In conjunction with the inaugural National Maker Faire and the White House Week of Making kicking in Washington, D.C., Carnegie Mellon University experts have projected the top 10 things in 3-D metal printing.
"At Carnegie Mellon, we have many faculty working to improve 3-D printing of metals, from powder properties and manufacturing outcomes to cost and public policy issues," said Jack Beuth, professor of mechanical engineering and director of the NextManufacturing Center at Carnegie Mellon. "Much of this learning is being applied to jet engine parts but the technology is already beginning to trickle down to a wide variety of custom metal components and replacement parts."

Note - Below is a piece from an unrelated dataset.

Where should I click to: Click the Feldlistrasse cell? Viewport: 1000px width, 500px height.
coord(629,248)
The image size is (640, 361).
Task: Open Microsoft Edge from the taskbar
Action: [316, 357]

Beuth's research focuses on mapping outcomes of various 3-D printing processes, also known as additive manufacturing, to ultimately make the process faster and cheaper when applied to metals. This past semester, Beuth taught the course Additive Manufacturing for Engineers, integrating business, design and engineering aspects of product development while introducing undergraduate students to all types of 3-D printing.
Zachary Francis, the course's teaching assistant, has been selected to showcase the products developed and printed during Beuth's additive manufacturing course at the inaugural National Maker Faire in Washington.
"The course teaches students about a technology which is becoming increasingly more important in industry," said Francis, a second-year Ph.D. student in the Mechanical Engineering Department. "It gives students experience in the new and evolving field of 3-D printing and allows them to create new designs with the needs and desires of customers in mind."